[Stored data entries]
******************************
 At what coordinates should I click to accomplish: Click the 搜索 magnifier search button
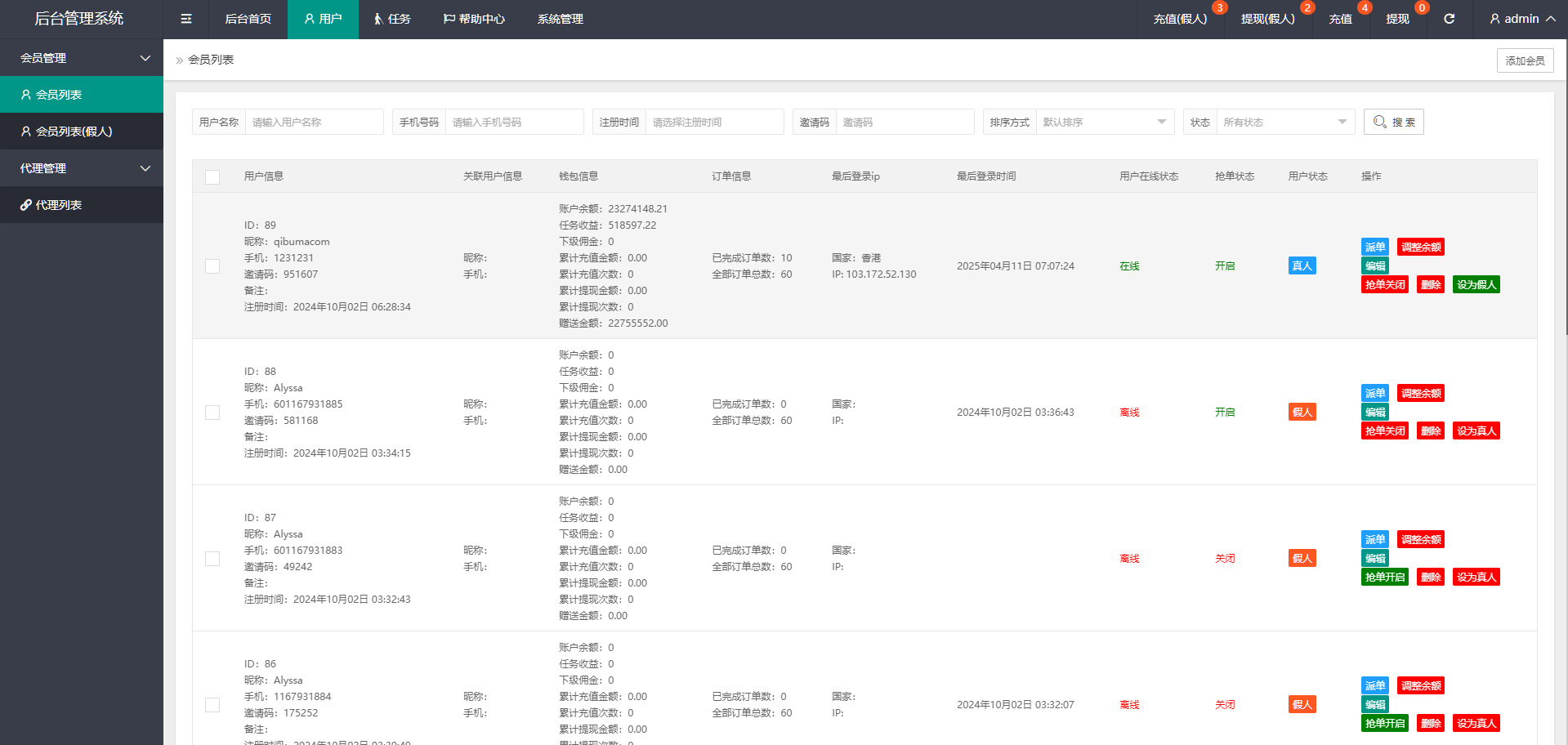1393,122

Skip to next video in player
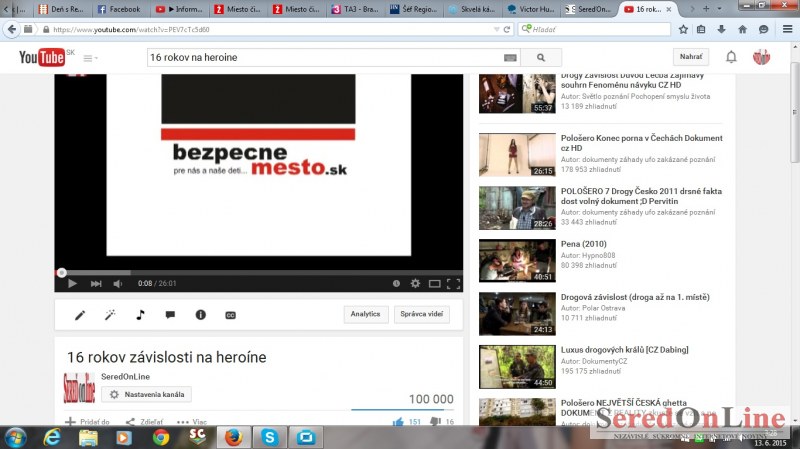click(x=96, y=284)

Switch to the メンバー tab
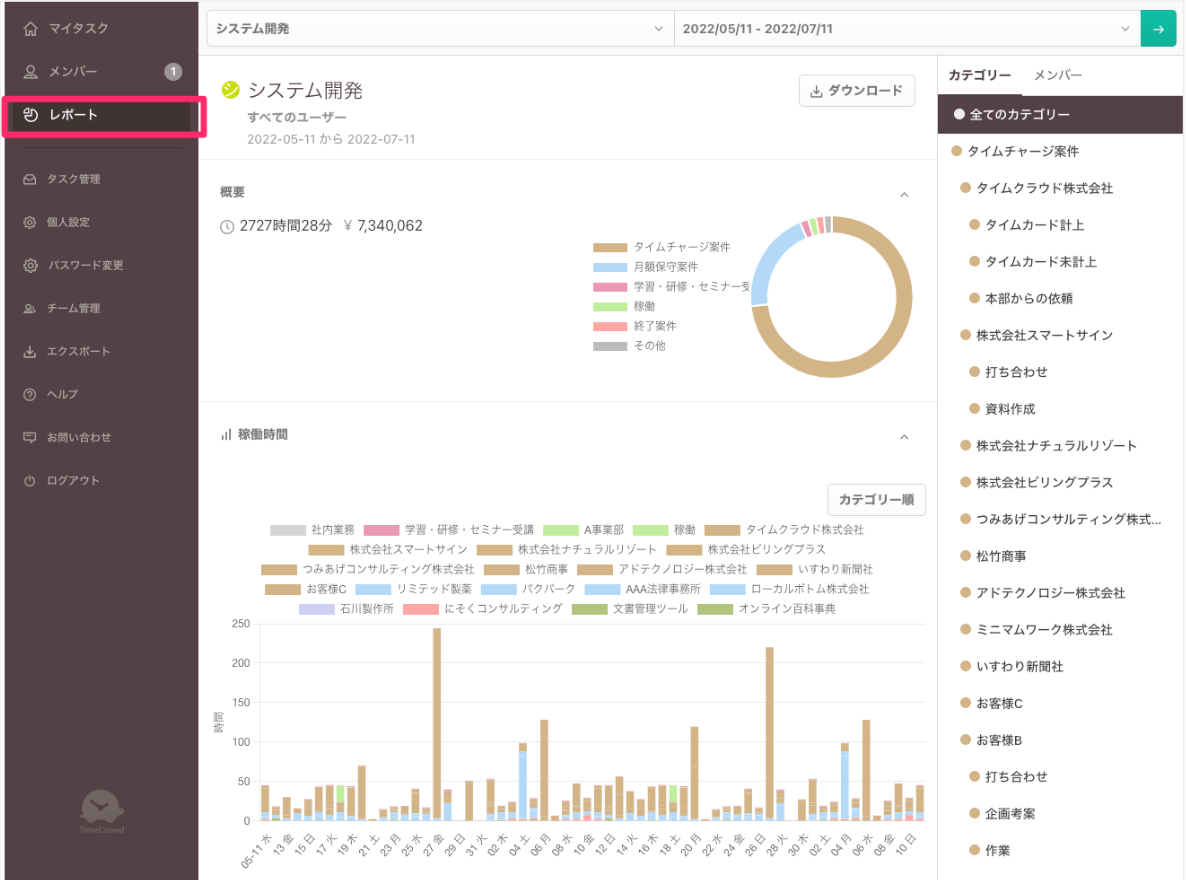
******************************
Could you restate every entry above word for word, leaving out the pictures?

 At what coordinates should I click to accomplish: Click the 搜索 magnifier search button
1393,122

Skip to next video in player
click(x=96, y=284)

Switch to the メンバー tab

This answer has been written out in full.